This is similar to a project I've been a part of called Operation Space, the difference being we are students not backed by one single university or organization. We've been monitoring USC's progress for months and they have been a great source of motivation, especially being that they held the previous altitude record at 144,000 ft.
We are actually launching out of the same site in New Mexico in about a week and looking to break the Karman Line and hopefully this new milestone.
Link for anyone interested: https://operationspace.org/
Thank you! I don't have exact figures handy but short answer no, not at this scale at least. Manufacturing, design, materials, safety etc. all easily runs in the tens of thousands of dollars. We are on a much tighter budget, but AFAIK USC has spent hundreds of thousands of dollars on a single launch.
It has a lot to do with how much of a craftsman you are too. The really good people in the high power rocketry hobby can get above 100k feet on a budget of maybe $3-4k
These rockets are almost always 2 stage designs. The most expensive parts are the motors and electronics. Typically, you'll have redundant flight controllers for the booster and sustainer plus GPS/radio trackers to find them once the rocket eventually lands.

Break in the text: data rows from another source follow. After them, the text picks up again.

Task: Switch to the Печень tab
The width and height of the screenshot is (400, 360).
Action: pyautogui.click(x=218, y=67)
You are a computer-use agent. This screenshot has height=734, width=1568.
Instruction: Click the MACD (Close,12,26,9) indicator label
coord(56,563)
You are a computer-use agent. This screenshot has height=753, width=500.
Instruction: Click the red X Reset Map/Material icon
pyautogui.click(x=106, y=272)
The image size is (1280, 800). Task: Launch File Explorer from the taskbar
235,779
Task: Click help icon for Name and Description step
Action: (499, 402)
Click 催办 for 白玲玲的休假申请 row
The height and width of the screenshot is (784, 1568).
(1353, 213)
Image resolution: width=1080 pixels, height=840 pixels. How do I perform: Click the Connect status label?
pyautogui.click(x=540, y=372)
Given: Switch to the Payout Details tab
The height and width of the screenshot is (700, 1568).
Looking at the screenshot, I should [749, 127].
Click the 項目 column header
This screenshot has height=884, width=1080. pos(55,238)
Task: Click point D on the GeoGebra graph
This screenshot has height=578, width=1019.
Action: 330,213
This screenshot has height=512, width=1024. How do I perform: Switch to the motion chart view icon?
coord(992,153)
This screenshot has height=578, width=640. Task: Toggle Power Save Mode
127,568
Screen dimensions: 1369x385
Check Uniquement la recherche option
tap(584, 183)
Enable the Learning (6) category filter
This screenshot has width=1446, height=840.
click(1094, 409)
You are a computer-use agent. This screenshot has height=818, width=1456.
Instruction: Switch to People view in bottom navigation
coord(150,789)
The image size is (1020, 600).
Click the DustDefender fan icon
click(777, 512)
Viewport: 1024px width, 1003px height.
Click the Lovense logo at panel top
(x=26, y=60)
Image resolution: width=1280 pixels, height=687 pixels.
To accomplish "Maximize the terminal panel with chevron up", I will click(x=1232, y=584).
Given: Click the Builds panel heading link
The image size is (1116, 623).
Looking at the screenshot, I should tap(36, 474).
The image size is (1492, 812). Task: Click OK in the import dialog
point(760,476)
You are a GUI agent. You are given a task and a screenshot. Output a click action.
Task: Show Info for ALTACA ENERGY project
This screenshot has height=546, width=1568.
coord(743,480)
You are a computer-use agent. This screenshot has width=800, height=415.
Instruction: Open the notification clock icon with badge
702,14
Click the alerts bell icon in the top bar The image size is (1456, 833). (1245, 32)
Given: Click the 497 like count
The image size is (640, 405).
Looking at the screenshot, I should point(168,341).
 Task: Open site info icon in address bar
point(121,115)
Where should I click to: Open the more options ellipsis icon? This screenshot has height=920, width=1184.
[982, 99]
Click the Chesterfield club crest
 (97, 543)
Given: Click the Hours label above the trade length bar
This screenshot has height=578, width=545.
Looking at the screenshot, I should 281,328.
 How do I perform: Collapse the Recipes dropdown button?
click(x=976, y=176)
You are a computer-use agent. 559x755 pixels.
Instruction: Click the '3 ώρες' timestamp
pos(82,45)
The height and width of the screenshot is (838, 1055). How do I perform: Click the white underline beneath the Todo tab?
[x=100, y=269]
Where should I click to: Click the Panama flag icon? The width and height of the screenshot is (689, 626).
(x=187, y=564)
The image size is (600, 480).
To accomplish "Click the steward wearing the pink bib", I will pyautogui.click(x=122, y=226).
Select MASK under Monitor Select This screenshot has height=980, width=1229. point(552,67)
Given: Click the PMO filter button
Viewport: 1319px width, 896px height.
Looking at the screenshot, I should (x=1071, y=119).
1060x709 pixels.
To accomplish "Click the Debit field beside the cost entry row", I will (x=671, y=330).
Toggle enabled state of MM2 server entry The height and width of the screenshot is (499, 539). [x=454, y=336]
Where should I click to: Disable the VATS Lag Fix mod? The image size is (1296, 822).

They aren't much different than the typical little hobby shop rockets just bigger and faster. The ones i've seen were maybe 8-10' tall, hand rolled carbon or fiberglass fuselages, and peak at around Mach 3.
Yes, in theory, if you happen to be an extremely talented rocket engine designer and architect and have about ~50-100 K lying around, you could in theory build a rocket that could cross the karman line. With modern technology, you could probably clone a V-2 if you were born a genius.
I'd chalk it up to the ambiguity of natural language: "A Rocket Built by Students Reached Space for the First Time" as in the particular rocket referred to in the title reached space for the first time in that rocket's existence.
That's being too generous. Other than spacex, essentially every rocket that reaches space does so "for the first time". The title is intentionally misleading
I strongly disagree. The article describes in detail the student group's years of efforts to reach space, culminating in this success after years of failures. Moreover, they're the first collegiate team to make it to space (and the second "amateur" team).
The title is not intentionally misleading, just a bit ambiguous.
>(At the time of this writing the rocket and payload had not been recovered.)
Normally to claim these sorts of records recovery of the vehicle is required. USC RPL's Traveler III was "thought" to have reached space but they didn't turn the avionics on beforehand and therefore didn't verify or recover.
In fairness I've been across these attempts for years. I was at BALLS when the initial Traveler CATOed, I watched it from Bruno's. Today is the first I've heard of this USAFA launch. The Wired article author is most likely much less across this stuff than I am. It could just be a case of USC RPL wasn't aware of the USAFA boosted dart flight.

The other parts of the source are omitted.